TEMPO.CO, Jakarta - Wakil Ketua Dewan Perwakilan Rakyat Fadli Zon mengatakan pelaksanaan keistimewaan untuk Daerah Istimewa Yogyakarta tidak boleh menyalahi undang-undang lainnya. Dalam kunjungannya ke Yogyakarta kemarin, ia bersama tim pemantau mengawasi pelaksanaan Undang-Undang Nomor 13 Tahun 2012 tentang Keistimewaan Daerah Yogyakarta.
“Kami ingin mendalami sejumlah persoalan yang berkembang di Yogya terkait dengan pelaksanaan undang-undang tersebut, terutama soal agraria,” katanya dalam keterangan tertulis, Selasa malam, 22 November 2016.
Dalam kunjungannya, rombongan anggota tim pemantau lainnya yang hadir adalah Hanafi Rais, Sirmadji, Andika Pandu Puragabaya, Nasir Djamil, Rufinus Hotmaulana, Muslim Ayub, Rahmat Nasution Hamka, dan Jamaludin Jaffar. Mereka mengunjungi Kabupaten Kulonprogo dan Kabupaten Bantul.
Fadli mengatakan tim menyoroti sejumlah kasus sengketa agraria, misalnya kasus penambangan pasir besi, lahan bandara, serta sejumlah kasus penggusuran. Semua kasus itu berkaitan dengan klaim tanah Sultan Ground (SG) dan Pakualaman Ground (PAG).
Menurut Fadli, DPR menangkap ada kegelisahan di sejumlah masyarakat Yogya akibat berubahnya politik hukum pertanahan sesudah berlakunya Undang-Undang Keistimewaan.
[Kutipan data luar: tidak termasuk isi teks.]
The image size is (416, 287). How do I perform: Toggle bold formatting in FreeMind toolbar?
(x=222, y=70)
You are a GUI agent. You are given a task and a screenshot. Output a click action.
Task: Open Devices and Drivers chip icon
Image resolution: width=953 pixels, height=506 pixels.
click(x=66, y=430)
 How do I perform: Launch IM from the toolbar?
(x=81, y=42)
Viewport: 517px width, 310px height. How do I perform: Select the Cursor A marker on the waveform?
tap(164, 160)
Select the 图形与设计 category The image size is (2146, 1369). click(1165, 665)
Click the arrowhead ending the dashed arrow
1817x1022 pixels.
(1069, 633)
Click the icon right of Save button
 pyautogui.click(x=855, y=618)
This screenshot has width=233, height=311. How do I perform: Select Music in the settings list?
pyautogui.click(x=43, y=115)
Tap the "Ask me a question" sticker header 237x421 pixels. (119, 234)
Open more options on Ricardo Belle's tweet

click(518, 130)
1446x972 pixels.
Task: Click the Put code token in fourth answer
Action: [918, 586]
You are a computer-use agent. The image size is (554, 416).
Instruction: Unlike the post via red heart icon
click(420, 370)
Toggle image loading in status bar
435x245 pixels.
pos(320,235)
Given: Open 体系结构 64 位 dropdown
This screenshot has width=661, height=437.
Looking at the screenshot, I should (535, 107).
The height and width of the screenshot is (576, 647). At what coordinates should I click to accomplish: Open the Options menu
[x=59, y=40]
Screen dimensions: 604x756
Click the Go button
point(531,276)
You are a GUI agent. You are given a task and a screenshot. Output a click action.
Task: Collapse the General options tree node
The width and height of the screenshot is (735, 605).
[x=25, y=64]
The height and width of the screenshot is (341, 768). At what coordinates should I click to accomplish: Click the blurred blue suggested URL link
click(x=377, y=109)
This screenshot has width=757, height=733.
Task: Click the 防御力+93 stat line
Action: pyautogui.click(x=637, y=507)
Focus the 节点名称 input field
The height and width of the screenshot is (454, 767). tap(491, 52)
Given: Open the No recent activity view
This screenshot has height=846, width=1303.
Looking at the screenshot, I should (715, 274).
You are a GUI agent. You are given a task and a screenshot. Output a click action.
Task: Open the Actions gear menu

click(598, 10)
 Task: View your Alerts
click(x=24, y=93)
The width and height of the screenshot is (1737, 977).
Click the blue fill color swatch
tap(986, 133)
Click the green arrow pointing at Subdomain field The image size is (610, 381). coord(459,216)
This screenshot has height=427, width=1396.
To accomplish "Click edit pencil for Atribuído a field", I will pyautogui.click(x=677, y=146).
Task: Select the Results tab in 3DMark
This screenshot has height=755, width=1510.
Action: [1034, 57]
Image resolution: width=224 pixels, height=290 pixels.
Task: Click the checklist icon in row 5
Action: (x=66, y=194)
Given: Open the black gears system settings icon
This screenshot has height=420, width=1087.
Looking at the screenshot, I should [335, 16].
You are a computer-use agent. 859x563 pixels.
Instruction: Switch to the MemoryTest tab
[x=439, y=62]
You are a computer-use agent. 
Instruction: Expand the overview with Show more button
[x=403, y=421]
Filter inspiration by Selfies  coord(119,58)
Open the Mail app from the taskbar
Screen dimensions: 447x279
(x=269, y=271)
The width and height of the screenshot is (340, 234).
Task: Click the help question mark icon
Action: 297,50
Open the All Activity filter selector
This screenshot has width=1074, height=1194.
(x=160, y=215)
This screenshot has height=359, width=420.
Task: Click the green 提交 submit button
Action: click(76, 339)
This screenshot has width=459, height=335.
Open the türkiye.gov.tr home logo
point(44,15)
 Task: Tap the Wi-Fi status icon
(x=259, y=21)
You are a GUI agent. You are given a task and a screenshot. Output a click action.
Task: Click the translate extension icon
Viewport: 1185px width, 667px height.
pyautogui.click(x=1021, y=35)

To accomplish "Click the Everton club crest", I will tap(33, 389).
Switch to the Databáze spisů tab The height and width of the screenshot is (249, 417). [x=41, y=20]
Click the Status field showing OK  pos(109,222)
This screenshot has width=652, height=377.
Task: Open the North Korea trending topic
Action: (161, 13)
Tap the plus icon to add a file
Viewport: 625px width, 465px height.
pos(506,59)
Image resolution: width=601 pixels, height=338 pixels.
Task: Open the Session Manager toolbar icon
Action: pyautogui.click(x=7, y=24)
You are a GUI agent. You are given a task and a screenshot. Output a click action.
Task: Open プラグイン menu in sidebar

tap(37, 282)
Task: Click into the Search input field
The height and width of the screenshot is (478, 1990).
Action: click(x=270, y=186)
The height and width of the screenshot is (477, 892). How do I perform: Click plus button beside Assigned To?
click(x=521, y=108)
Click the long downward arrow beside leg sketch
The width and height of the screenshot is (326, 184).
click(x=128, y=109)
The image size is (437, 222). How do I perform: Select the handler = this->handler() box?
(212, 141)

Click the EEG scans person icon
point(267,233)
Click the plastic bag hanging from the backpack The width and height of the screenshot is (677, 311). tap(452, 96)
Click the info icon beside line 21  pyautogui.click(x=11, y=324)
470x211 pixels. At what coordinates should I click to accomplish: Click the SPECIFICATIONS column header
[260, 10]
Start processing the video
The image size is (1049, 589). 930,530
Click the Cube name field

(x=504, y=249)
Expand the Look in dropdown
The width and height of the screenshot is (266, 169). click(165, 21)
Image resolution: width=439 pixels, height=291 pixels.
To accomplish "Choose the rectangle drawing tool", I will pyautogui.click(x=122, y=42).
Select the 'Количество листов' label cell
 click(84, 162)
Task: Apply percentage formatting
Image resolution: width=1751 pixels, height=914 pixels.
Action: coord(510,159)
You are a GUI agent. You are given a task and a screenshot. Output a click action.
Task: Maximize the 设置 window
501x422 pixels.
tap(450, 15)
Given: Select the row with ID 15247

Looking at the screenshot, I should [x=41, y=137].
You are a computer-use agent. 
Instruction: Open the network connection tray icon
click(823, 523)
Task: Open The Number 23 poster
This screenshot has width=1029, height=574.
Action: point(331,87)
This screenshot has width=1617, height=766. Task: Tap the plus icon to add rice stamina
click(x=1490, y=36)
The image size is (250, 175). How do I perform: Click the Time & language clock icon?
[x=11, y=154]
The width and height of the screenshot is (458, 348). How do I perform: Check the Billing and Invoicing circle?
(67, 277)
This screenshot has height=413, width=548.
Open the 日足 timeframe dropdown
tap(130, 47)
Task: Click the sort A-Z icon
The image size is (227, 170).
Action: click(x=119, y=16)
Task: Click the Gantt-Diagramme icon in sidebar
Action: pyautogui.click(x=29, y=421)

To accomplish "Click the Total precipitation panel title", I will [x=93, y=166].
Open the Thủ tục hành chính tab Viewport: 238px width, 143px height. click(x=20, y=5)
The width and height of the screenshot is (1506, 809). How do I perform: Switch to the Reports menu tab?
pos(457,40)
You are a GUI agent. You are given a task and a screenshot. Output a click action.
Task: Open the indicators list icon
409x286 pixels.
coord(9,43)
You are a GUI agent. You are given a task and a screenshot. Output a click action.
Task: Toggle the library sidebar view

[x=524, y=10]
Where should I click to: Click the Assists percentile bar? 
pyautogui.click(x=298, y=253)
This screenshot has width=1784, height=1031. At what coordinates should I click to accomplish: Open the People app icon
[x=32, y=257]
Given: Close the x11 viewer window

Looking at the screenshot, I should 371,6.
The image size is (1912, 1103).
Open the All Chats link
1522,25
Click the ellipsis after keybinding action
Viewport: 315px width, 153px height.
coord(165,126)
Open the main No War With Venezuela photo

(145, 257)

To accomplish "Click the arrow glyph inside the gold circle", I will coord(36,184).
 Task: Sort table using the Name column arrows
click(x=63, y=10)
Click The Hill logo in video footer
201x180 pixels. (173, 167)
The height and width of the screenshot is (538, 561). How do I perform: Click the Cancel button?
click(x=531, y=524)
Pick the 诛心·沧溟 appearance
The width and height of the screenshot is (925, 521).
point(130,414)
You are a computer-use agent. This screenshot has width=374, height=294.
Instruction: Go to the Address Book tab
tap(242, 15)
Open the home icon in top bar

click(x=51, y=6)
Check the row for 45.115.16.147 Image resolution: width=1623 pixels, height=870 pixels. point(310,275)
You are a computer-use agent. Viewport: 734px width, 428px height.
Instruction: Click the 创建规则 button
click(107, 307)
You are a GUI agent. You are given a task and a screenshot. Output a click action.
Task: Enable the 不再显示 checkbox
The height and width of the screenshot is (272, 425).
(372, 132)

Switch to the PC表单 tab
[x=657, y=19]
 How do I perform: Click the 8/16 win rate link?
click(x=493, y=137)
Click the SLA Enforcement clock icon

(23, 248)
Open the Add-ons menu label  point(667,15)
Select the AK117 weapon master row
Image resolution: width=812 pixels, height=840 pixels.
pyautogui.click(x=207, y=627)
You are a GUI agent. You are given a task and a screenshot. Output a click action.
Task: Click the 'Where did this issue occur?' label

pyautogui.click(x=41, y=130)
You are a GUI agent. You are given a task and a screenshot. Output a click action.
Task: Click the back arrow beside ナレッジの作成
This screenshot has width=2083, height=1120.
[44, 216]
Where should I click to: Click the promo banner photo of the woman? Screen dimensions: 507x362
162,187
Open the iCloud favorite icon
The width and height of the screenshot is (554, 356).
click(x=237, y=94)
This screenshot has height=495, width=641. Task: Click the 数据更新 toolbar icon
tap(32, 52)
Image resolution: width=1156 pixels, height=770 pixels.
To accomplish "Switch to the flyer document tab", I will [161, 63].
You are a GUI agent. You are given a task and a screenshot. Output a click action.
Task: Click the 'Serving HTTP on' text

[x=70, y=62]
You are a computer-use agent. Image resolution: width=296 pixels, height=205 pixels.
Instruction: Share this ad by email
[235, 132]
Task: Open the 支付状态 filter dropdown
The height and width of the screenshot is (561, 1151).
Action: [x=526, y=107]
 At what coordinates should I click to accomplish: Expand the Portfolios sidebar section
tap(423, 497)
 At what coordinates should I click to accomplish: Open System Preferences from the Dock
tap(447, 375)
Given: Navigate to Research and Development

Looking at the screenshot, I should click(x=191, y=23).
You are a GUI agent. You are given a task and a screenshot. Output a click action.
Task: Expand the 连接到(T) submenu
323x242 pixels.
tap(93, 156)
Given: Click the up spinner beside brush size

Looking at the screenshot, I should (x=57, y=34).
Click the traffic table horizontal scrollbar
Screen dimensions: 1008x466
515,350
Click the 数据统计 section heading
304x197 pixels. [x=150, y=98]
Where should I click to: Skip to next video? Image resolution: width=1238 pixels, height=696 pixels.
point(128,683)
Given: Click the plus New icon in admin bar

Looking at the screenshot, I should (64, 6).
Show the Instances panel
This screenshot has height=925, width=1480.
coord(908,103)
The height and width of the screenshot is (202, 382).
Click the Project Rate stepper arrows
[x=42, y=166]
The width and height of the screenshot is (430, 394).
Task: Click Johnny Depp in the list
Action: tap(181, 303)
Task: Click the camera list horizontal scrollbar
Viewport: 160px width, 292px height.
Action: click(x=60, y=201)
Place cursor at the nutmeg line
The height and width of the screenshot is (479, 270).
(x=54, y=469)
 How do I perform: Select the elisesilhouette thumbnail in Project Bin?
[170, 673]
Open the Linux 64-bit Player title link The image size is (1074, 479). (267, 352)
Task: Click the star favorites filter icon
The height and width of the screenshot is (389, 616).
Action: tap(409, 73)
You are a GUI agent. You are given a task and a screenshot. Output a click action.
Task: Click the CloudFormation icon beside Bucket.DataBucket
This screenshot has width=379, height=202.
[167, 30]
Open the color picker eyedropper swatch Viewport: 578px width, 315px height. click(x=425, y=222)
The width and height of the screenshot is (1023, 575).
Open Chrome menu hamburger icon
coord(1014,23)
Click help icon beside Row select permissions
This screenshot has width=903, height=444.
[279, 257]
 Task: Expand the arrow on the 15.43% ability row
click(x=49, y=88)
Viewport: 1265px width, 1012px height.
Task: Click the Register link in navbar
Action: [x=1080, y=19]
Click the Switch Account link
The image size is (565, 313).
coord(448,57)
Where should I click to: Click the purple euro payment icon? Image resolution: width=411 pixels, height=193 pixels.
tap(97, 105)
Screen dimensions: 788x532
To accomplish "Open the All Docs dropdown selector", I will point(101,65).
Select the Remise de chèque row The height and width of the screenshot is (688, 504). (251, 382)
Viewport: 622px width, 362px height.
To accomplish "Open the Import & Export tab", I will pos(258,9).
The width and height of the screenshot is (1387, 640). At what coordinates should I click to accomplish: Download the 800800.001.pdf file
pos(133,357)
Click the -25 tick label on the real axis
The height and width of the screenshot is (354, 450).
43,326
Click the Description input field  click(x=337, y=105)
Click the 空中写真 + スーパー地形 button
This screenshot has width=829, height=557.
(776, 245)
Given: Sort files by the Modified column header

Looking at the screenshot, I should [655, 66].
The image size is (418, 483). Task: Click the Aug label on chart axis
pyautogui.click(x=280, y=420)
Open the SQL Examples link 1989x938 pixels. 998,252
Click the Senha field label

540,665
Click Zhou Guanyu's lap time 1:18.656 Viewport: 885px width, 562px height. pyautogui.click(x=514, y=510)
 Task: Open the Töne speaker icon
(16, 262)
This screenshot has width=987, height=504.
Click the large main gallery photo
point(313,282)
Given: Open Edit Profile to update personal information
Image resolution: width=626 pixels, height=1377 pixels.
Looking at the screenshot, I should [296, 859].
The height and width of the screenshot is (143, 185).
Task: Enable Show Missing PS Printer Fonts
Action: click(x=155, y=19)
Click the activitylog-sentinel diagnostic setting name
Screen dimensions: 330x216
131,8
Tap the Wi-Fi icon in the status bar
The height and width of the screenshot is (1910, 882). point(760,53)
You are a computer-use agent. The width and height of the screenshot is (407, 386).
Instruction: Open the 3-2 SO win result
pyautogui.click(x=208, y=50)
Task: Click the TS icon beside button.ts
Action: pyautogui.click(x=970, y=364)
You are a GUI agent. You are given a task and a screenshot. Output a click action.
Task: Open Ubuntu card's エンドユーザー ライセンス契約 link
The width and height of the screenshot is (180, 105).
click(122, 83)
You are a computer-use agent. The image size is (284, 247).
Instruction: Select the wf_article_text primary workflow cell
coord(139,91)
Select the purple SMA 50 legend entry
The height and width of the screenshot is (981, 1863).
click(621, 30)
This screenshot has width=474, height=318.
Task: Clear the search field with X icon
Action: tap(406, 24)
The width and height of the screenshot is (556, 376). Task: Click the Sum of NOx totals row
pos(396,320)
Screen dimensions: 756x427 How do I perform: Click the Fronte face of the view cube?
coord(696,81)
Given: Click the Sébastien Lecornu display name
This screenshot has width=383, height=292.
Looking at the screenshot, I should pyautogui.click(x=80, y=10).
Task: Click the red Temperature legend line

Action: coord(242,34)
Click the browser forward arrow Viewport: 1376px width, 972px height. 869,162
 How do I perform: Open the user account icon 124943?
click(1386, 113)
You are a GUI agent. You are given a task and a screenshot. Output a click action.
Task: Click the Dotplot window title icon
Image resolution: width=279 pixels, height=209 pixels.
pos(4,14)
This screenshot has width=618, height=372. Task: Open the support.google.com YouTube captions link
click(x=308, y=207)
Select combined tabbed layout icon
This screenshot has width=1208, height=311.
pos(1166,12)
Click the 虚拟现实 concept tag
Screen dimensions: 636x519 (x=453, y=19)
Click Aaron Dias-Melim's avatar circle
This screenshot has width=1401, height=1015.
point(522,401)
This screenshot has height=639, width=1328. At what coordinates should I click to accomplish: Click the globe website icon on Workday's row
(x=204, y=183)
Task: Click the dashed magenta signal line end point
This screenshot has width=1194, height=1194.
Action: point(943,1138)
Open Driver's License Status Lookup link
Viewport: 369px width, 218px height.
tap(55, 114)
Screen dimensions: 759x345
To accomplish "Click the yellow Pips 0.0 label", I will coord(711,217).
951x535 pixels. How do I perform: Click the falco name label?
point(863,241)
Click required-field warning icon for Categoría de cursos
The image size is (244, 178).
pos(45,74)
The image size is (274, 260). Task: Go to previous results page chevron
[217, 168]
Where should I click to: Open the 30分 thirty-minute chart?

Ia menilai persoalan ini harus segera diselesaikan. Fadli mengatakan, dari pengaduan-pengaduan yang masuk, muncul kesan bahwa Undang-Undang Keistimewaan telah ditafsirkan seolah bersifat lex specialis terhadap Undang-Undang Pokok Agraria. Namun, kata dia, seharusnya tidak. Sebab, Undang-Undang Keistimewaan hanya bersifat lex specialis terhadap Undang-Undang Pemerintah Daerah.
DPR menilai sejumlah persoalan yang muncul setelah berlakunya Undang-Undang Keistimewaan berasal dari dua hal. Pertama, pemerintah pusat belum melengkapi undang-undang tersebut dengan berbagai peraturan pelaksana, sehingga menimbulkan interpretasi beragam. Kedua, peraturan tersebut masih butuh sinkronisasi dengan peraturan lain, terutama Undang-Undang Pokok Agraria.
Menurut Fadli, sinkronisasi harus terjadi di level undang-undang. Artinya, harus digodok bersama lagi oleh pemerintah pusat dan DPR berdasarkan masukan-masukan dari berbagai pihak. Sebab, jika sinkronisasi aturannya dilakukan di level perda, Undang-Undang Keistimewaan berpotensi akan menjadi lex specialis dari berbagai undang-undang. Ia menegaskan, keistimewaan dan otonomi khusus dimaksudkan untuk mempercepat pembangunan bagi rakyat.